But living the All-Star dream himself is something else entirely, as the Reds third baseman has found out in two whirlwind days at U.S. Cellular Field and around Chicago.

Boone is one of 30 first-time All-Stars this year, matching 1988 for the most ever in one Midsummer Classic. The difference he sees between tagging along with his dad and hearing about it from his brother is really more about making new friends than it is about baseball.

"The best thing is just being with these guys who are opponents all the time," Boone said Tuesday while suiting up for batting practice. "I've been with one team my whole career, and it's nice to get a chance to hang around with all these other guys for a few days, share some stories and have some fun."

For those 30 first-timers -- actually, 32 if you count injured National Leaguers Marcus Giles and Shawn Chacon -- these two days in Chicago have been a non-stop unique experience.

"I've tried to soak it all in, and I have," Boone said. "I'm a little tired, but that's all right.
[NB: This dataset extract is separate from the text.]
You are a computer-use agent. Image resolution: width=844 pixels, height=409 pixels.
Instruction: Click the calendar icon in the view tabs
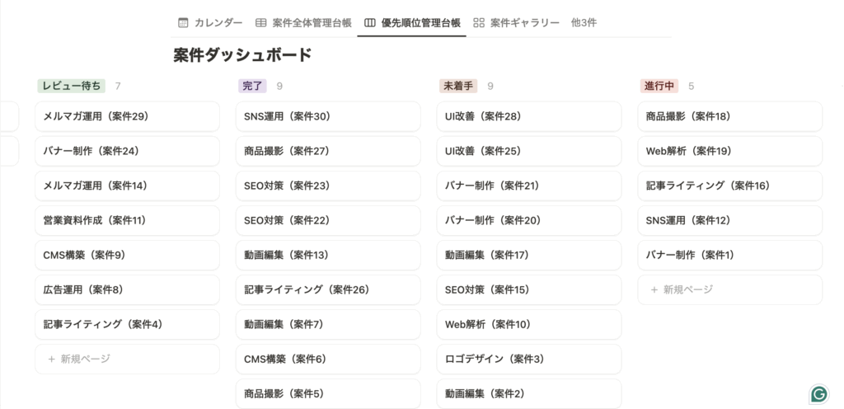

I'm loving every minute."

Maybe if Boone were 21 years old like Florida's Dontrelle Willis, he wouldn't feel so tired. Willis, the phenomenal left-hander who burst onto the scene in the first half after pitching in Double-A last year, has done his very best to take it all in.

"It's a dream come true," Willis said. "I take that back. I can't even dream something like this."

One of the highlights for Willis was the chance to meet Giants superstar Barry Bonds, whom he no doubt followed while growing up across the bay in Oakland.

"He shook my hand, said 'Congratulations' and gave me a hug," Willis said. "I didn't want to let go."

For Oakland's Mark Mulder, the fact that he's playing in the All-Star Game for the first time almost takes a back seat to the fact that the game's being played in his hometown of Chicago -- at his childhood team's home park, no less.

Following batting practice Tuesday, Mulder searched the field-level stands to find his dad, tossing a souvenir baseball up to someone who's just part of a big Mulder contingent at U.S. Cellular Field.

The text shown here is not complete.